(Collected data)
————————

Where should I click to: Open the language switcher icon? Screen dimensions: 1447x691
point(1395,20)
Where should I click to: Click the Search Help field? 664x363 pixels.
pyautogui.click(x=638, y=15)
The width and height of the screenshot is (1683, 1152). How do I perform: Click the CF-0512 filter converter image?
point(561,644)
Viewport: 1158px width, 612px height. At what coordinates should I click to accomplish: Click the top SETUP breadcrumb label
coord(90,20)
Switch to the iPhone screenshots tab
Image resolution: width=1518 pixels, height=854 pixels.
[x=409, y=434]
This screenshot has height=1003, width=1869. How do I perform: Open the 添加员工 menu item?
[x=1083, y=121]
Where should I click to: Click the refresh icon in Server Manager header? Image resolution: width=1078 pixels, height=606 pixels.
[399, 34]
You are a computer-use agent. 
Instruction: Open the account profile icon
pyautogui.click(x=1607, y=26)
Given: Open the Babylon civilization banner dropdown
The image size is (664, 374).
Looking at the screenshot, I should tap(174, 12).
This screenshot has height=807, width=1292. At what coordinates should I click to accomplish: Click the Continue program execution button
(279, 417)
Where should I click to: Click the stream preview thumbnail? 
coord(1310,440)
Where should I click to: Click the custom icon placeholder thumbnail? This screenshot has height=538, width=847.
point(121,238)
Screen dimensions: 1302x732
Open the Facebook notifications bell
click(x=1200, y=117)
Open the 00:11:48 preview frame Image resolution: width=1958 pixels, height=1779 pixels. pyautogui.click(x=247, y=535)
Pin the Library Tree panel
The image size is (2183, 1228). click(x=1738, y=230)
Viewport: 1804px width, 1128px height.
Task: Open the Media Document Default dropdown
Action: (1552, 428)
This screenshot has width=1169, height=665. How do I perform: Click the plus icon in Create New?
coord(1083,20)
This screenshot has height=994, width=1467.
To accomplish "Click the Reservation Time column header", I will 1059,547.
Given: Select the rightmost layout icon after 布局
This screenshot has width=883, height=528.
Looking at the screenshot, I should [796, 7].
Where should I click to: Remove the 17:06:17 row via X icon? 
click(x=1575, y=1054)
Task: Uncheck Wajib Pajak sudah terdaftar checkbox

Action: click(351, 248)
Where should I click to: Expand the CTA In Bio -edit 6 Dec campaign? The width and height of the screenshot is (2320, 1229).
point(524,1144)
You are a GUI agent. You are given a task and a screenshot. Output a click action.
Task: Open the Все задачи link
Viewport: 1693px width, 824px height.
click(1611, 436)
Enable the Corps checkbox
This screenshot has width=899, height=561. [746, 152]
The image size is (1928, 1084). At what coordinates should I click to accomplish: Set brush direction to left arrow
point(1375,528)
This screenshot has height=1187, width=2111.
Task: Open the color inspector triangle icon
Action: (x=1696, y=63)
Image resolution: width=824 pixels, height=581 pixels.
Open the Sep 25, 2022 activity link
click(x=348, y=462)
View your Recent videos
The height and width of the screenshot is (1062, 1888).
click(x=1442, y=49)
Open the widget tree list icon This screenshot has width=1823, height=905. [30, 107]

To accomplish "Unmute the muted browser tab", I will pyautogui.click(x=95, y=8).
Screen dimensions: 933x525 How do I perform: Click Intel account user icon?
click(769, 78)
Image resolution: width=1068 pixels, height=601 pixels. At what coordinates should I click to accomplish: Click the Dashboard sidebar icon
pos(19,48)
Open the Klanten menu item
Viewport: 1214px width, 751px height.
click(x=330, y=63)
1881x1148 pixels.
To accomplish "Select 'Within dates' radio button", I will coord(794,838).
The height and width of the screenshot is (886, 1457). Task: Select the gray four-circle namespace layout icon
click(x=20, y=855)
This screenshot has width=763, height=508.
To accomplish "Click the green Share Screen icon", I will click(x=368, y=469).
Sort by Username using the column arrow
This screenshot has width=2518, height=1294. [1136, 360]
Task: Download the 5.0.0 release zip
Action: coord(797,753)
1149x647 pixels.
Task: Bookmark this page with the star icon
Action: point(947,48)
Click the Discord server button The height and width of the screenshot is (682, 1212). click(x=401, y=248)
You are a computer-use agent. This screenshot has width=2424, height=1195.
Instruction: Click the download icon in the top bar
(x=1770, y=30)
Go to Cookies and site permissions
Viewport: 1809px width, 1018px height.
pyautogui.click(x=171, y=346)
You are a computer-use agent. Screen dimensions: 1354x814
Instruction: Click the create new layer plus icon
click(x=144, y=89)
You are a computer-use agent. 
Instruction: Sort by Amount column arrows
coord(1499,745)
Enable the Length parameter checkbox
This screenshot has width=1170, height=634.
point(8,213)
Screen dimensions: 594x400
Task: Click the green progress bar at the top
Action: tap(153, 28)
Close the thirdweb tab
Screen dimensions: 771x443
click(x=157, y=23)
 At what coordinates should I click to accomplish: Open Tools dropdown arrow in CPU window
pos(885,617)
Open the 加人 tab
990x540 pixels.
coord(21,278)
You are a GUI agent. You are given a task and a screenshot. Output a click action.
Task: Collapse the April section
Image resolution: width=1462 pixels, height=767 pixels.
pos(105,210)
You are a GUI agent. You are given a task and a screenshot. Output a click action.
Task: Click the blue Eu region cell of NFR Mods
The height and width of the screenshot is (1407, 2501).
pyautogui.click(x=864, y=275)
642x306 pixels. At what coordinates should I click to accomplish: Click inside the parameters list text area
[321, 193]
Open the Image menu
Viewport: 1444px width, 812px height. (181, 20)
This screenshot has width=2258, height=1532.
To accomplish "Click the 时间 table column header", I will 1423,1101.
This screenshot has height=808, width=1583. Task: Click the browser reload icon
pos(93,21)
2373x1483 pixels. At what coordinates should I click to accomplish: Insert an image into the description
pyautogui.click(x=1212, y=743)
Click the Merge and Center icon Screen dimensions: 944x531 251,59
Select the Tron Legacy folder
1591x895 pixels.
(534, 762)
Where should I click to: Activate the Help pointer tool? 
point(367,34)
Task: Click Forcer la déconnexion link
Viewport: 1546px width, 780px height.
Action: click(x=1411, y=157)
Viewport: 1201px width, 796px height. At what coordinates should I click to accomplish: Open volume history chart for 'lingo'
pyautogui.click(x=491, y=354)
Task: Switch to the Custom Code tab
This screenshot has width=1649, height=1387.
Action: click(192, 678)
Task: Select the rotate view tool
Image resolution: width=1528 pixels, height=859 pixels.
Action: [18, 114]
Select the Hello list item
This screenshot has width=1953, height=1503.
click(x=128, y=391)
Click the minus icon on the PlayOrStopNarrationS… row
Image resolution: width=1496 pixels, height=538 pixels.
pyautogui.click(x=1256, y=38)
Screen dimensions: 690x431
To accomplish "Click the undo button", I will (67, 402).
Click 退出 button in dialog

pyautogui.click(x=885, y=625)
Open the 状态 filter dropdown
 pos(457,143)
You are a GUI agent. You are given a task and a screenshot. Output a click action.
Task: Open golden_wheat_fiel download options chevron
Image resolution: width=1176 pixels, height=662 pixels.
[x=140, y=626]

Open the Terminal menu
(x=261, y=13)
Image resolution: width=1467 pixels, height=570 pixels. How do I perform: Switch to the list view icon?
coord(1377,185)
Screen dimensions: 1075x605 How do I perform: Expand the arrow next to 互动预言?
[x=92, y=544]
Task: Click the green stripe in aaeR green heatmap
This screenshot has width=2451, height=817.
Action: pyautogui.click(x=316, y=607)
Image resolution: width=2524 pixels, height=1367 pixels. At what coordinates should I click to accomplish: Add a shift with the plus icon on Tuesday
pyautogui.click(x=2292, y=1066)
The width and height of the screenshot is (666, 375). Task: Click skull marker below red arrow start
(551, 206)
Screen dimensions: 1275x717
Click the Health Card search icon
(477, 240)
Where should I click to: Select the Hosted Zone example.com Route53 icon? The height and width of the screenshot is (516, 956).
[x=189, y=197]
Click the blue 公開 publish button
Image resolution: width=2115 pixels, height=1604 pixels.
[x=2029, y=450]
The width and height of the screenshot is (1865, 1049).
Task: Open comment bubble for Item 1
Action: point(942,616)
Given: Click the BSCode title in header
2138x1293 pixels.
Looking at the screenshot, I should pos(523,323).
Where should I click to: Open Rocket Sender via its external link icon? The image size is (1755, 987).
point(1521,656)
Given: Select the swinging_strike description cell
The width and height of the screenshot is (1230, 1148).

————————

▸ **Task to complete**:
For every line above that includes the word "will", return the line.

▸ **The completed task**:
To accomplish "Click the Reservation Time column header", I will 1059,547.
To accomplish "Unmute the muted browser tab", I will pyautogui.click(x=95, y=8).
To accomplish "Select 'Within dates' radio button", I will coord(794,838).
To accomplish "Click the green Share Screen icon", I will click(x=368, y=469).
To accomplish "Click the 时间 table column header", I will 1423,1101.
To accomplish "Click the undo button", I will (67, 402).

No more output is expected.